> What needs to be done:
With the pictures left out, reproduce exactly the lines running from the line with "You are a computer-use" to the last line of the material below.

> Recorded data:
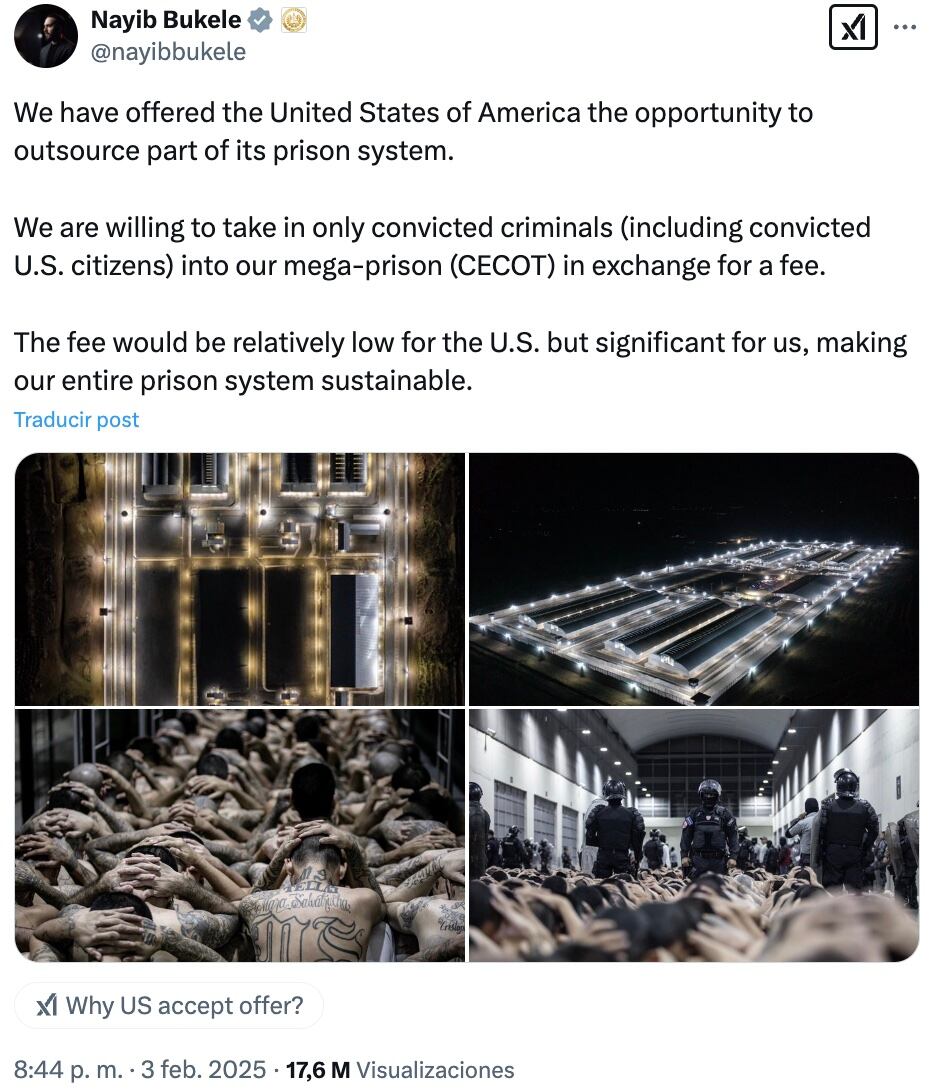Open Grok via the top-right icon

pos(853,27)
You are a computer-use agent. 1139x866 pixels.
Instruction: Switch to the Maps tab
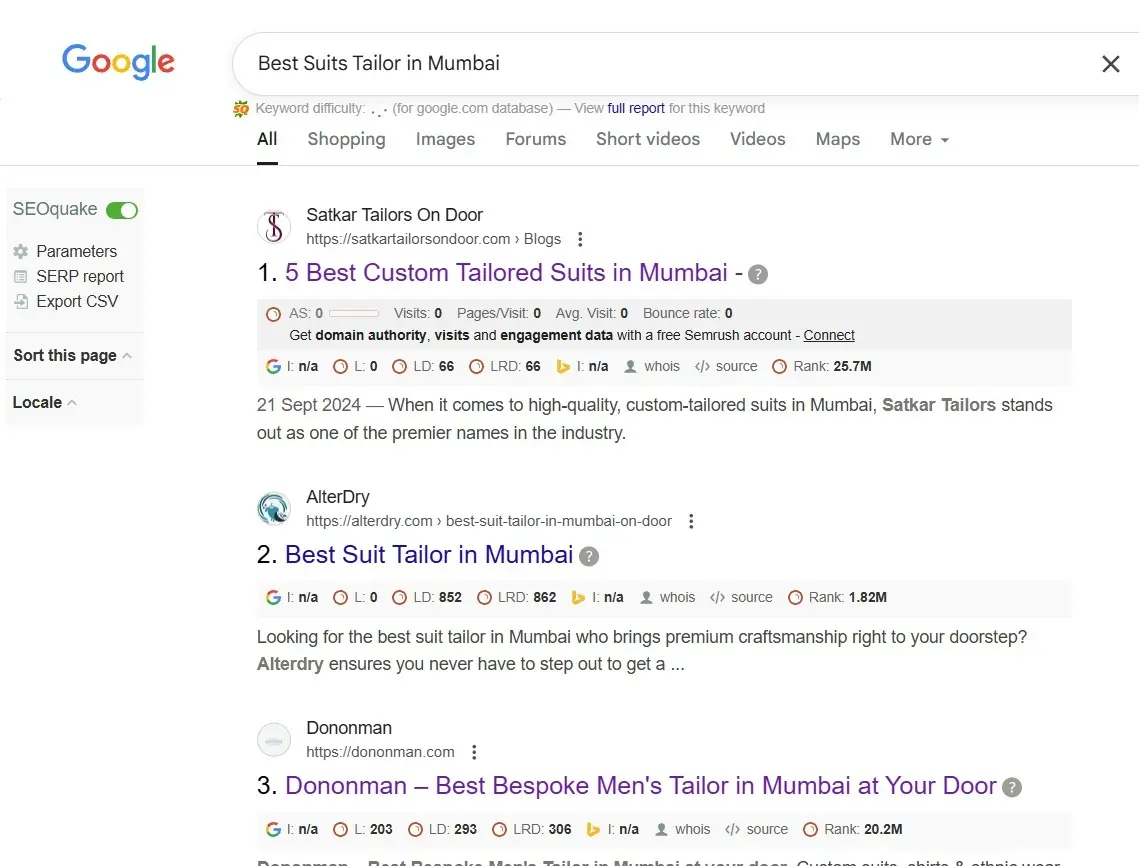(x=837, y=139)
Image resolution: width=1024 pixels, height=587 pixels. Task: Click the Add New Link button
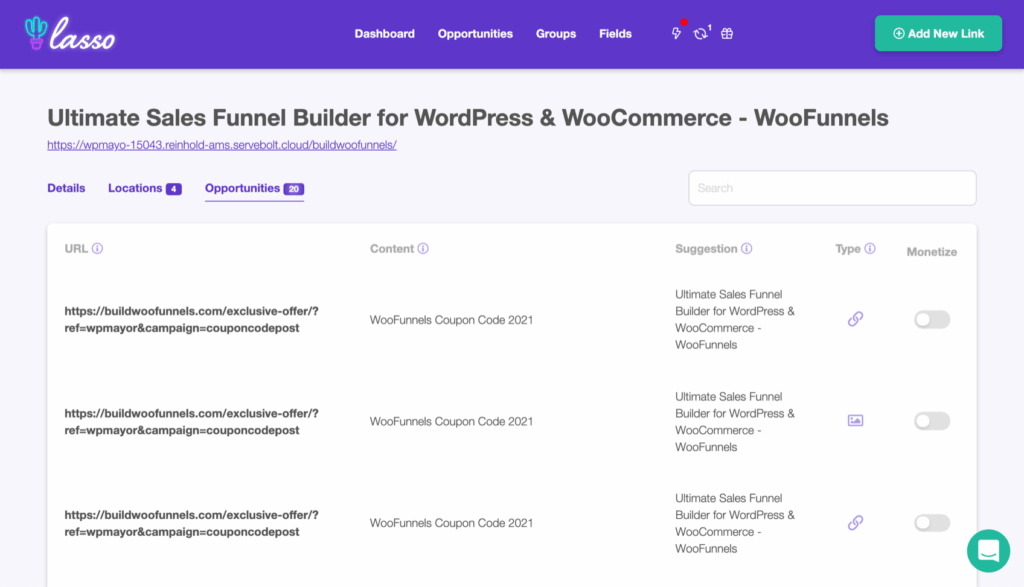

> Exercise solution:
You are a computer-use agent. 1139x866 pixels.
Instruction: Switch to the Maps tab
(x=837, y=139)
Image resolution: width=1024 pixels, height=587 pixels. Task: Click the Add New Link button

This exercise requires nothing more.